El latín hablado en la Península dio lugar al mozárabe (hablado en la vasta extensión ocupada por los árabes) y, de oeste a este, al gallego-portugués, astur-leonés, castellano, navarro-aragonés y catalán: tales son los dialectos románicos peninsulares. Uno de ellos, el mozárabe, desapareció.

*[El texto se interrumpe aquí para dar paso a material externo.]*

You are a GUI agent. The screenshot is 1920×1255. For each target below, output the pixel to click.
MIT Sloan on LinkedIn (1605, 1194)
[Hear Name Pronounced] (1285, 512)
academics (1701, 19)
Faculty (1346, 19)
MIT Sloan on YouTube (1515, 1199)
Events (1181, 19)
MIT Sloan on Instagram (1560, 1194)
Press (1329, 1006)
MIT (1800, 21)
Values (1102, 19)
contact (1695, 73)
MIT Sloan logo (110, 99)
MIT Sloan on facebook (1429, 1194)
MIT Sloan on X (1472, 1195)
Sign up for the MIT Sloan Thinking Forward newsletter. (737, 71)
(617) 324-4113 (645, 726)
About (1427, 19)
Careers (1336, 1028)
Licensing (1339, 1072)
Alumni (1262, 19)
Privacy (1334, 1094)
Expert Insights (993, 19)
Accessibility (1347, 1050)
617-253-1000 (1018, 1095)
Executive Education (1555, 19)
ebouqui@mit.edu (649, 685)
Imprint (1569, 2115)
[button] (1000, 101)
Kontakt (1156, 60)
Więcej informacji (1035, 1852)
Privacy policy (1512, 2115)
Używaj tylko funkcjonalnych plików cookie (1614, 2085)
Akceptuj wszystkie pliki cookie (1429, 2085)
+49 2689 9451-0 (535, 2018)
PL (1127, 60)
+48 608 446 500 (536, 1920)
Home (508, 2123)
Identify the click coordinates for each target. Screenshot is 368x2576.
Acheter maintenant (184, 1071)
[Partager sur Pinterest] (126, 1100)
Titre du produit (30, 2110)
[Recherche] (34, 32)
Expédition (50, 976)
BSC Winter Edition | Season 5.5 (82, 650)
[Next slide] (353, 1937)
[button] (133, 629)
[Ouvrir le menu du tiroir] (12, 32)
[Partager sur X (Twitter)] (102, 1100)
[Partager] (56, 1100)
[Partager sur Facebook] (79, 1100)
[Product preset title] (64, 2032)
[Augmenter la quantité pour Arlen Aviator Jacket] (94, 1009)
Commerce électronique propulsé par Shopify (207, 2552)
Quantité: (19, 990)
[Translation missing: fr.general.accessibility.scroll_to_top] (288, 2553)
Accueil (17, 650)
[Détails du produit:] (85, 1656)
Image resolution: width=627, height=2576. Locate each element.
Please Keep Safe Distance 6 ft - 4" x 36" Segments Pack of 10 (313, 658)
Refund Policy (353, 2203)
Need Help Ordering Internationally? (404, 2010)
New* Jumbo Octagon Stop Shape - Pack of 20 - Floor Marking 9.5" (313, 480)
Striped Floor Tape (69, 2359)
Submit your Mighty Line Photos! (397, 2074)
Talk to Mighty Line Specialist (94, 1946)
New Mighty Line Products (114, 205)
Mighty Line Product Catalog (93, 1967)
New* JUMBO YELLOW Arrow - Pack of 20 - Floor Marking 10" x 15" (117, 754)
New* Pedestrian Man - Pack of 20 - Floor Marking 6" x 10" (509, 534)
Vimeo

El gallego-portugués, el catalán y el castellano, en circunstancias sociales y políticas favorables, se constituyeron en lenguas; esto es, elaboraron una norma que los fijó, sirviendo de modelo de referencia a los hablantes y estableciendo pautas para el uso escrito y culto.

Por el contrario, el leonés y el aragonés, de escaso empleo escrito y literario, y faltos de norma, la buscaron, para usos cultos y suprarregionales, en el castellano: quedaron así reducidos a dialectos (uso casi exclusivamente oral, diversificación muy acentuada en hablas locales) y su extensión geográfica disminuyó. El proceso coincidió con la hegemonía de Castilla y del castellano; o, por decir mejor, fue consecuencia de ella.

El término "dialecto" comporta a veces connotaciones negativas que, desde un punto de vista lingüístico, no tiene; no hay lenguas "mejores" ni "peores" sino más o menos adecuadas para la comunicación entre los seres humanos, que es su finalidad esencial. De modo que los dialectos, para los hablantes que los tienen como propios, son enteramente suficientes para manifestar sus necesidades, afectos y emociones. La supuesta superioridad de las lenguas sólo puede referirse a que ciertos tipos de comunicación las hacen preferibles a los dialectos y, acaso, a que su empleo aumenta el número de interlocutores posibles.

Dicho esto, ¿cuál es la situación actual del leonés y del aragonés?; ¿cuál la del andaluz? Los dos primeros aparecen hoy prácticamente limitados a los registros familiar y amistoso, al uso coloquial de los hablantes procedentes de sus respectivas zonas geográficas; los registros más formales y elevados y, desde luego, el uso escrito, imponen en cambio el castellano, que ofrece un modelo estable fijo y trasciende geográfica y culturalmente aquellas áreas. Sin embargo, hay que hacer algunas puntualizaciones. En primer lugar, en el castellano hablado, aun en su uso formal, entran peculiaridades de los dialectos, sobre todo fónicas (articulación de determinados sonidos, rasgos de entonación), pero también léxicas y -mucho más raramente- gramaticales.

Ello es particularmente claro en el andaluz: en sus rasgos más característicos (varios de los cuales coinciden con los del castellano de América), algunos lingüistas han querido ver el castellano del futuro; un andaluz, como un argentino o un chileno, cuando quieren hablar una lengua cuidada, siguen en general la norma común del castellano en lo que respecta al sistema gramatical, y menos estrictamente en lo que se refiere al léxico (usarán con libertad palabras regionales o locales, como las usaría un burgalés o un vallisoletano); fónicamente, sin embargo, poseen su propia norma (la de Sevilla, la de Buenos Aires, la de Santiago de Chile), no en todo igual a la del castellano de Castilla la Vieja, y es ella la que les sirve de marco de referencia.

Pero tales peculiaridades no llegan a la escritura: la lengua escrita es un freno a la variedad del idioma, un factor de unidad. Y las reformas ortográficas a veces propuestas no han parecido rentables.

La tradición literaria es otro factor esencial de unidad. No existe apenas literatura en leonés ni en aragonés, como no existe en andaluz, extremeño, murciano ni canario. Existe --lo que no es lo mismo-- un rico folklore, recogido a veces por escrito; y también una literatura en castellano que, eventualmente, ha incorporado rasgos dialectales.

No obstante, ciertos dialectos -como el bable- son hoy reivindicados por algunos de sus hablantes como lenguas, lo que pasa, necesariamente, por su normalización, su cultivo escrito en toda circunstancia y la escolarización en tal dialecto (o lengua).

A tal reivindicación se opone el argumento de que normalizar artificialmente un dialecto (el bable, variedad del leonés, es él mismo un conjunto de hablas locales) es hacerlo ajeno a sus propios hablantes, y se alega además que el castellano ha sido desde muy antiguo la lengua de cultura de asturianos, aragoneses o andaluces. La polémica persiste y en ella hay motivaciones, más que lingüísticas, culturales y políticas.